Hi all you fantastic people on the group. Mum's anxiety along with constant howling/screaming is becoming unbearable😢 when asking her what's wrong ( we are worried she is in pain or something) she always replies 'nothing ' I'm sure it's involuntary and she can't help it but it's very difficult to deal with. Seeing the GP next week but just wondered if anyone can advise on something she could take to calm her down. Thank you ❤
Medication advice: Hi all you fantastic... - PSP Association
Medication advice
Is she taking an anti-anxiety medication? Or anti-depressant? In terms of medications, those would be the first steps. A super heavy-duty medication is quetiapine, an antipsychotic. There is a black-box warning about this medication in the US. But some have reported that the medication solved the screaming.
Dear Careen,
I hope your Mom's doctor will prescribe something strong and effective to calm her as Robin suggests. How can you be a constant carer with non-stop howling and screaming? God bless you, but that would have me running to the nearest care facility begging them to take her!! YOU will need an anti-psychotic..
Good luck - please keep us posted: you need some relief. Hugs to you ❤
Anne G
Hi '
My wife was diagnosed with PSP 2/2011 . We had exactly the same problem. we even had to stop the grand children from staying as the wailing/howling/crying was frightening and very upsetting even for me.It would fill the whole house. It was so bad that she was initially sent to a psychiatrist and misdiagnosed with a form of Post traumatic stress disorder (2009)
It took a while but the Doctors finally supressed it with Amitriptyline 150mg per day and Duloxetine 60mg per day. This is a high level of these drugs but it was not until she got to this level that this extreme emotionality was overcome. She has been at this level for some years now. We have tried to cut back but the emotionality just breaks through again.
I have obviously been close to this illness for 7 years and I have not come across another PSP sufferer where symptoms like you describe have been reported. I was beginning to think my wife was unique. You have my considerable sympathy. PSP is bad enough without that little add on!!!
I hope your GP can sort it out. Ours referred my wife to the Neurologist who recommended the drugs and the doses to the GP.

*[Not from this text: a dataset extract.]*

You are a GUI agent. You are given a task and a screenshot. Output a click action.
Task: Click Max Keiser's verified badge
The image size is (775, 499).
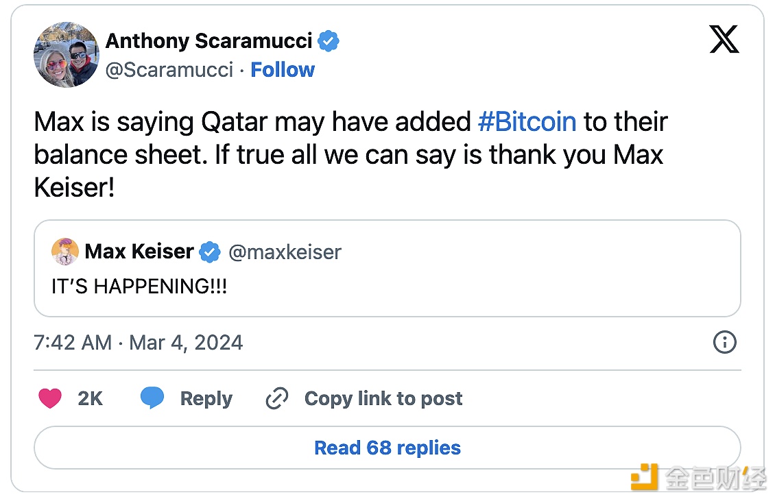click(209, 252)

Another suggestion is Lamotrigine. My hubby is on Amantidine and Lamotrigine. this was because of Behavioral changes that were quite challenging, thankfully for us, he never screamed as you described. Feeling for you both. Take care
I can empathize with you but do not know any solution.My late husband with PSP did not scream or howl,but his breathing was so loud you could hear it throughout the house.More like a loud groan than breathing.It caused me much anxiety and I could not get away from it as I had to stay close by to care for him.I am wishing the best for you and hope you can find something to help the situation.
Hi Careenh
I'm sorry you are having to deal with this it must be gruelling.
A good first step might be to try one of the first tier anxiolytics referred to as SSRI's. They are not a 'heavy drug' and they don't often have much in the way of side effects.
I would say about Quetiapine: It used to be popular in Elderly Psychiatry. It is very effective at calming people. However is is very much a last resort. It often causes too much sedation and those I have worked with who have been on it say it is very deadening. Like seeing the world through a thick sheet of glass. An artist I knew who was on it said that his paintings were dead, the medication had flattened him too much. For me it would be medication of last resort.
Another route might be benzodiazepines. You might know some of them with names like Valium ' Diazepam. Our neurologist suggested Clonazepam because of its long half life - about 36 hours. They do create a dependency and often cause drowsiness.
Of course as with all of these things - Discuss with doctor.
Wishing you the best with this,
Kevin
What helps my husband is soft music. Perhaps you can try that for your Mum. My husband seems relax and calm down listening to it.